Pub Date: March 1st, 2001
ISBN: 0-684-87166-1
Publisher: Simon & Schuster

A genial debut from Kirkus reviewer Ermelino, a reporter for InStyle, celebrates neighborhood culture, testifies to the power of women in a peasant-based society, and smartly counters the prevailing stereotypes of Italian-Americans from the not-so-mean streets of New York’s Little Italy.

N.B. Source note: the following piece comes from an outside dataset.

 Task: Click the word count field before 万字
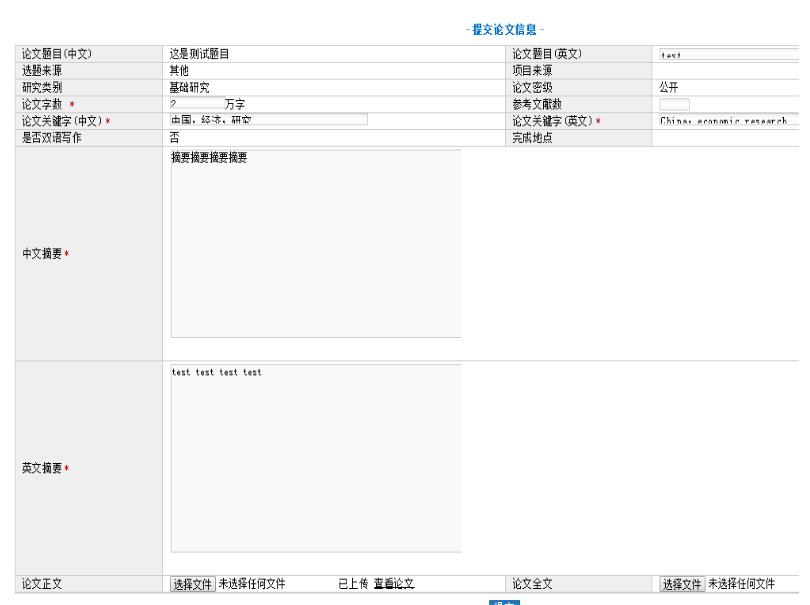click(x=196, y=103)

The Italian mommas in Ermelino’s three linked narratives let no men oppress them, but rely on the power of their patroness, the Black Madonna of Viggiano, to solve their earthly dilemmas. Teresa Sabatini, who lives with her young son on Spring Street while her merchant marine husband is fighting the war at sea, endures the constant questions of her nosy neighbors. When her beloved son cripples himself playing Tarzan on the fire escape, Teresa looks to her elusive husband for help and comes up with a double miracle. The second story, set in the ’30s, a decade earlier, explains how Magdalena Caparetti, a young beauty from the old country, manages to snag eligible widower Amadeo Pavese, a successful American merchant visiting his relatives in Italy. With the help of the Virgin’s magic, Amodeo’s aunt and uncle, who rely on his monthly check, combine folklore and foodlore to arrange a suitable match. In the third tale, both Magdalena and Teresa lend their cunning to their haughty neighbor Antoinette Mangiacarne, whose son, Jumbo, once their own sons’ playmate, wants to move away from what passes for his home in the 1960s—he lives with his mother in the same building as his five married sisters and tends bar in the neighborhood in order to settle a bad gambling debt—and marry a Jewish girl from Long Island. The mother-son struggle and the inter-ethnic culture clash result in some fine, and finely climactic, low comedy.

All these momma’s boys undermine popular notions of Italian machismo and suggest unexplored relations between old-country ways and new-world realities: a welcome antidote to “fuhggeddaboudit.”